(Beginning of Records supplied)

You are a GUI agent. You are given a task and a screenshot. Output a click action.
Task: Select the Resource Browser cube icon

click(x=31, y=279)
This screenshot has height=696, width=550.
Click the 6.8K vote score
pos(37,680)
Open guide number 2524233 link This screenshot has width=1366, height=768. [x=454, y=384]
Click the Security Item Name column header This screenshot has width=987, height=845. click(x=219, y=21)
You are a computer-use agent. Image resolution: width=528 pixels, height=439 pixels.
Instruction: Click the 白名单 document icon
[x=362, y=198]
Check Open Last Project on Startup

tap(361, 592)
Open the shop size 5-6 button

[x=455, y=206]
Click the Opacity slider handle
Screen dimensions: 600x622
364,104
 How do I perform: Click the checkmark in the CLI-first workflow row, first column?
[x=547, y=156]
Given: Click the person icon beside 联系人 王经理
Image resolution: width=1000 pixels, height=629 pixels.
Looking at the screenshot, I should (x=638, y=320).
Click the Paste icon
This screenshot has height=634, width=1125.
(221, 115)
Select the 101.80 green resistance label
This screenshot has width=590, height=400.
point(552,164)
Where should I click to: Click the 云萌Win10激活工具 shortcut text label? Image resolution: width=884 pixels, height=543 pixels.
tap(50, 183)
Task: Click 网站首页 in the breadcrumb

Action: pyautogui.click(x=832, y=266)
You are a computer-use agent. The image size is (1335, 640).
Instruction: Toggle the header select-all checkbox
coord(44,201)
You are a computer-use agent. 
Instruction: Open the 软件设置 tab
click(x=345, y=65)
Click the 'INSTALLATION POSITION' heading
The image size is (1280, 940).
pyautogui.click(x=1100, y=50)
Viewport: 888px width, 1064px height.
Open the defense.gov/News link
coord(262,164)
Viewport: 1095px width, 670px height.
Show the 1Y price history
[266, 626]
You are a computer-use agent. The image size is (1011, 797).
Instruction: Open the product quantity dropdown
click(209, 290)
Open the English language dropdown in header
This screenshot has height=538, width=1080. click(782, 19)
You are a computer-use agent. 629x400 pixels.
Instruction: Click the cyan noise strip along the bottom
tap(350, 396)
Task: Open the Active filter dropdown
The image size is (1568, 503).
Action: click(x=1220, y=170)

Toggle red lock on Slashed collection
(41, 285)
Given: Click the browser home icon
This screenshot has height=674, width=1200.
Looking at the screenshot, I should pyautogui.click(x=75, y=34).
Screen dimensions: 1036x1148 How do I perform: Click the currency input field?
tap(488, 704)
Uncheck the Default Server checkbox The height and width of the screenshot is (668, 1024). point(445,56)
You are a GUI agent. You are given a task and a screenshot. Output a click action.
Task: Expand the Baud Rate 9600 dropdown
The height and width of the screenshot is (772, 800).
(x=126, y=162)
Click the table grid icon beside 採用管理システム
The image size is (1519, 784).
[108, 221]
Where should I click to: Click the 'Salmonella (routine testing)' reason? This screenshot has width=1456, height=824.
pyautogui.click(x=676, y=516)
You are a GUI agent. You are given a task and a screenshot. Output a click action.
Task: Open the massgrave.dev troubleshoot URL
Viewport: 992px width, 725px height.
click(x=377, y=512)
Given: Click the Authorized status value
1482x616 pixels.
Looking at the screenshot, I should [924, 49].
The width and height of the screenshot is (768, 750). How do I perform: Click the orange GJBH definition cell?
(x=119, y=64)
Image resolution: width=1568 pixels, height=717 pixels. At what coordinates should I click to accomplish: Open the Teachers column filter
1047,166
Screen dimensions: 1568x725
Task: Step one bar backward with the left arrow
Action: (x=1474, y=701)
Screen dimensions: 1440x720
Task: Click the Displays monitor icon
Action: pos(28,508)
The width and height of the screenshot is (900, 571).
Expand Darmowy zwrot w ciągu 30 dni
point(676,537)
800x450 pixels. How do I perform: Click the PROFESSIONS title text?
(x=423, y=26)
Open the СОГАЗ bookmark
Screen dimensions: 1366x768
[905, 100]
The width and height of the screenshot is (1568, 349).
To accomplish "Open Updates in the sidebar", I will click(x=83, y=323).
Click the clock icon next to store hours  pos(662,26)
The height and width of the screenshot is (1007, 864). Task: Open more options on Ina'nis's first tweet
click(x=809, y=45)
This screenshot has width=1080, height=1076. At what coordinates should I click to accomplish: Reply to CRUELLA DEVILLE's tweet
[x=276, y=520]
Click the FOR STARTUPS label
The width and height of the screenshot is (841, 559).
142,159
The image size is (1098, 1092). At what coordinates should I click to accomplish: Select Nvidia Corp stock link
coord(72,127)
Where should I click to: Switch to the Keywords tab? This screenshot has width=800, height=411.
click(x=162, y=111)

(End of Records supplied)

> Task description
Using the records above, pull out each line where the word "computer" occurs.

> Answer
You are a computer-use agent. Image resolution: width=528 pixels, height=439 pixels.
You are a computer-use agent. The image size is (1335, 640).
You are a computer-use agent. 
You are a computer-use agent. The image size is (1011, 797).
You are a computer-use agent. 629x400 pixels.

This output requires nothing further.